Overweight? Obese? Gut bacteria to the rescue
Certain gut bacteria have been used to reverse obesity and Type-2 diabetes in animal studies (Proceedings of the National Academy of Sciences).
Indeed just one strain of bacteria was shown to reverse obesity in mice, probably because it changed the gut lining and the way food was absorbed.
Professor Patrice Cani of the Catholic University of Louvain, in Belgium said, “We did not completely reverse the obesity, but it is a very strong decrease in the fat mass”
The bacterium in question was the single species of bacteria Akkermansia muciniphila, which normally makes up 3-5% of the total volume of gut bacteria but this falls dramatically in obese people.

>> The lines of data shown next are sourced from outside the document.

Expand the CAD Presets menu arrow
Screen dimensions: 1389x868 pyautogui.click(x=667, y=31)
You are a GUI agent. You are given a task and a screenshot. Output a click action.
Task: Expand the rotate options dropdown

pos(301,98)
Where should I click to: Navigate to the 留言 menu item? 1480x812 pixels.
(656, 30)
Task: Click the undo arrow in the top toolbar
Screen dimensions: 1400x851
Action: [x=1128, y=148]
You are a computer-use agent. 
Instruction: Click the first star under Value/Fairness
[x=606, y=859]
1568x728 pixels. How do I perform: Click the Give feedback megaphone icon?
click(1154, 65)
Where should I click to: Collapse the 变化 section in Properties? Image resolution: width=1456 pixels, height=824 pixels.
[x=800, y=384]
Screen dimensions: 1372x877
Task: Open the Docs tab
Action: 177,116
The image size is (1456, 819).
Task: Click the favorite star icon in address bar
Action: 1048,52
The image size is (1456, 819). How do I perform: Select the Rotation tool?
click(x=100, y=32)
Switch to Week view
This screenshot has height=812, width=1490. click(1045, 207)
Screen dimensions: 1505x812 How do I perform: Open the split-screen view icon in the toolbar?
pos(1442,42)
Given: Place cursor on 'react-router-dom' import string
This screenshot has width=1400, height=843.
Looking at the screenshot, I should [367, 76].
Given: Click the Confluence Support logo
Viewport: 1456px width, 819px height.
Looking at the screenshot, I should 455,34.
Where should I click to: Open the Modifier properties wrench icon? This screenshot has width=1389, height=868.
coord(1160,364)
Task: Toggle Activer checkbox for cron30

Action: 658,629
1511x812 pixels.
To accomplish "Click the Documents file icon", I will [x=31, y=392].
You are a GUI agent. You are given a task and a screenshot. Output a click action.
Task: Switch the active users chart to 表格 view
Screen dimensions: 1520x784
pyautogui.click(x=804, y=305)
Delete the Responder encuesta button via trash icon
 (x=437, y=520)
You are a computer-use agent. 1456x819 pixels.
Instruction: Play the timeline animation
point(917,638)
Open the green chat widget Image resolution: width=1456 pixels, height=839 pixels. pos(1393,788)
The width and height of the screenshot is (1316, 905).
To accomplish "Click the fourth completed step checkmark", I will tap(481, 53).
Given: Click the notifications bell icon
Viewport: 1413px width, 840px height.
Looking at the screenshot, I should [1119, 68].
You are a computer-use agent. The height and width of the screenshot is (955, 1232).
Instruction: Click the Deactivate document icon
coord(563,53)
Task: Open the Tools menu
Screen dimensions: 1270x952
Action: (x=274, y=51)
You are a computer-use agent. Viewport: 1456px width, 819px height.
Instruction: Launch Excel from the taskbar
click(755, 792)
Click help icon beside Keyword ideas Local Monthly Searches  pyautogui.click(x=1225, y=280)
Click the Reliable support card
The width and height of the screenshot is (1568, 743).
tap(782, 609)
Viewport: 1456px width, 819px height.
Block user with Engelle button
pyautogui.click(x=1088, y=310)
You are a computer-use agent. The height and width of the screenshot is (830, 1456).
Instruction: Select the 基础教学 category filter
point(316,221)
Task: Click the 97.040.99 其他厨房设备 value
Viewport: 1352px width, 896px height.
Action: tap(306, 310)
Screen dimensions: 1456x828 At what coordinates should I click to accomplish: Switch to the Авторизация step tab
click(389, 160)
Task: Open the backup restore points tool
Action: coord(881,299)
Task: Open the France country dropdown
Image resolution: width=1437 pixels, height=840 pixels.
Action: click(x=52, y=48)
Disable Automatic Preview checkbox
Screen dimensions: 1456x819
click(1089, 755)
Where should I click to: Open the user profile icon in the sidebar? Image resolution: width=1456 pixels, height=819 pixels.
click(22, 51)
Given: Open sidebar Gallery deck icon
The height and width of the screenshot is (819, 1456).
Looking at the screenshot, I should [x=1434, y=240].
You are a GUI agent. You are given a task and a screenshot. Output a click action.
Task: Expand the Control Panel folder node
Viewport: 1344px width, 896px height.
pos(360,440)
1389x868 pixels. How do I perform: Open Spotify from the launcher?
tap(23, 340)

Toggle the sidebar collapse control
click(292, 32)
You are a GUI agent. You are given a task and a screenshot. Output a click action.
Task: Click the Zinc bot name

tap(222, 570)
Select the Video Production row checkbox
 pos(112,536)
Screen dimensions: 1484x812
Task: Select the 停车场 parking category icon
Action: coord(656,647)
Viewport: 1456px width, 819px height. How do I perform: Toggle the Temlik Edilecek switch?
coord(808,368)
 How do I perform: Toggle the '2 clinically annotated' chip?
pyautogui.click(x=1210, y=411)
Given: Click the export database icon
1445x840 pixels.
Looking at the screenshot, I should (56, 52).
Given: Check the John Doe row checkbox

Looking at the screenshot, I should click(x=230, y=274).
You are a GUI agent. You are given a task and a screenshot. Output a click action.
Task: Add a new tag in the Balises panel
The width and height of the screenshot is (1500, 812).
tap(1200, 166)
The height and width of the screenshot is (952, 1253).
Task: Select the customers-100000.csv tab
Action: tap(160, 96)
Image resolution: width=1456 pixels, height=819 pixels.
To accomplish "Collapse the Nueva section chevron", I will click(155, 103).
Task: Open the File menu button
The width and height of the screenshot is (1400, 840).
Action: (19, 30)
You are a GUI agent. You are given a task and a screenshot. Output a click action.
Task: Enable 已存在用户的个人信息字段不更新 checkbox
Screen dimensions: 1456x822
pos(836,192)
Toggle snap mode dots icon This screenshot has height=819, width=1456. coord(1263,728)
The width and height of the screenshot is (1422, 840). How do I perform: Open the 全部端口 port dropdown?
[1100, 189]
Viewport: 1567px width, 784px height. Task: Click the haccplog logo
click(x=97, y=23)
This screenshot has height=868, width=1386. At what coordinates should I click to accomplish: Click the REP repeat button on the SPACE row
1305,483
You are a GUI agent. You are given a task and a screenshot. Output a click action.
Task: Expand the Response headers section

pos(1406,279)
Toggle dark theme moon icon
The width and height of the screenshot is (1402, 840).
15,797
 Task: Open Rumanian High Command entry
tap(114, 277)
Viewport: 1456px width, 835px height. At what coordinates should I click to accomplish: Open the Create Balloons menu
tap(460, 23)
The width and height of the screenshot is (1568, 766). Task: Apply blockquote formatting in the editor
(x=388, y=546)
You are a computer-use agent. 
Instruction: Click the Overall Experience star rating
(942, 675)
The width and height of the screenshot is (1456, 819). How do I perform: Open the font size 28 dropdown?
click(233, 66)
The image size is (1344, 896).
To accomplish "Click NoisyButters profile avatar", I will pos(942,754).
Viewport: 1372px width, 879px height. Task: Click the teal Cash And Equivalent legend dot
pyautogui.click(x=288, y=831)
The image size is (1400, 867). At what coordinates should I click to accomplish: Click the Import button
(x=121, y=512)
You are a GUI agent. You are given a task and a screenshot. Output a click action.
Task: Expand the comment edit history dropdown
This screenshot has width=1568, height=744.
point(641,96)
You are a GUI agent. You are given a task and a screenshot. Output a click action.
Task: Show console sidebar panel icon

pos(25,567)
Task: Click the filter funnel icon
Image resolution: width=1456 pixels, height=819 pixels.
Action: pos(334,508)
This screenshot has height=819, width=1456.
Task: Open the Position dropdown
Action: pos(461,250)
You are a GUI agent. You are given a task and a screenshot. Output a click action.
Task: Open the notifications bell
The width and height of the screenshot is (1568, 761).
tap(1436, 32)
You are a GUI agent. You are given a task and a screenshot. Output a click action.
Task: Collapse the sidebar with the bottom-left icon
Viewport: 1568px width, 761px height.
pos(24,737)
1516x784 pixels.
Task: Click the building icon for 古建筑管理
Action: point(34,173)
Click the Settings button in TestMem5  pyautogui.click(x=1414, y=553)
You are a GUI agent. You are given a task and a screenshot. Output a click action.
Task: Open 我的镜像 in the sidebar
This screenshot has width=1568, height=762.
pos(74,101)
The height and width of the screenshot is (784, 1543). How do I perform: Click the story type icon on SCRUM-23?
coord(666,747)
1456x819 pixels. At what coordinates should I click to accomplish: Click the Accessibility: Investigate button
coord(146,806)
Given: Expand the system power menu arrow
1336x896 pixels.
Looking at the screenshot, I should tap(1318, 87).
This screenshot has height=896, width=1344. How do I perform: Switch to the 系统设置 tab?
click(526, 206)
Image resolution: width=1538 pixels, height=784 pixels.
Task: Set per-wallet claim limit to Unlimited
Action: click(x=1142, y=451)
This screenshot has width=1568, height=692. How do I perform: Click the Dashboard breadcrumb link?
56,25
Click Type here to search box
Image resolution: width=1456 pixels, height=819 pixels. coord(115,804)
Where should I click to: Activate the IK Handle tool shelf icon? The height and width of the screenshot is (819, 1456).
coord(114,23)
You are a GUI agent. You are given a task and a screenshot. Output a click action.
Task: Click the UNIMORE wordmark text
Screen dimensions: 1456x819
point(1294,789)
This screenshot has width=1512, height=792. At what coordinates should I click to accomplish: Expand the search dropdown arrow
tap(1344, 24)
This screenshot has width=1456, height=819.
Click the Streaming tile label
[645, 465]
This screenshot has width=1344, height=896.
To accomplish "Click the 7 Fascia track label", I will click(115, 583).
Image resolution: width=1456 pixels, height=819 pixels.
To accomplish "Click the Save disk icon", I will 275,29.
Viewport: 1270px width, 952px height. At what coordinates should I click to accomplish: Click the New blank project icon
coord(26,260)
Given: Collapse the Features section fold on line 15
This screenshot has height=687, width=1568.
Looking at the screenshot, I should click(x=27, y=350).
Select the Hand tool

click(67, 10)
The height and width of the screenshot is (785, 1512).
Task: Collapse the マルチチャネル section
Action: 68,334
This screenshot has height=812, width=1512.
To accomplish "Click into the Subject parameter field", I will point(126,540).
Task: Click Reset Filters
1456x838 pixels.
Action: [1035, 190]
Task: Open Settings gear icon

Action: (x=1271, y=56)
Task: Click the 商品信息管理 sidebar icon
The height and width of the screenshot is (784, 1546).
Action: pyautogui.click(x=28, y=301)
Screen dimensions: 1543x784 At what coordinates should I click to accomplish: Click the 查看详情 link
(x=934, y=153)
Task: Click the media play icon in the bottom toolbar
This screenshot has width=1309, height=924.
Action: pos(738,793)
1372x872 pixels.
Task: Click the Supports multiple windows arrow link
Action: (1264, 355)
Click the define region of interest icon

The research studied mice who were fed high fat diets until they were 2-3 times fatter than the controls. When fed the bacterium, the fat mice lost about half their excess weight although their diet had not changed.
They also had lower levels of insulin resistance, a key symptom of Type-2 diabetes.
The bacterium apparently increased the thickness of the gut’s mucus barrier, stopping food particles passing from the gut to the blood stream.
Chemical signals coming from the digestive system were also altered leading to changes in the way fat was processed elsewhere in the body.
But you don’t need to add the bacterium. By adding certain Prebiotic foods – in particular fibre loved by the bacterium, a rapid increase in numbers was noted, prompting the same results.
Cani added that it was “surprising” that just one species, out of the thousands in the gut, could have such an effect.
Professor Colin Hill, a microbiologist at University College Cork, said: “It’s a very exciting study, we’ve had lots linking bacteria and weight gain but this is the first time an intervention seems to work. I don’t think it’s feasible that you can eat cream cakes and chips and sausages all day long and then eat bacteria to reverse all that.”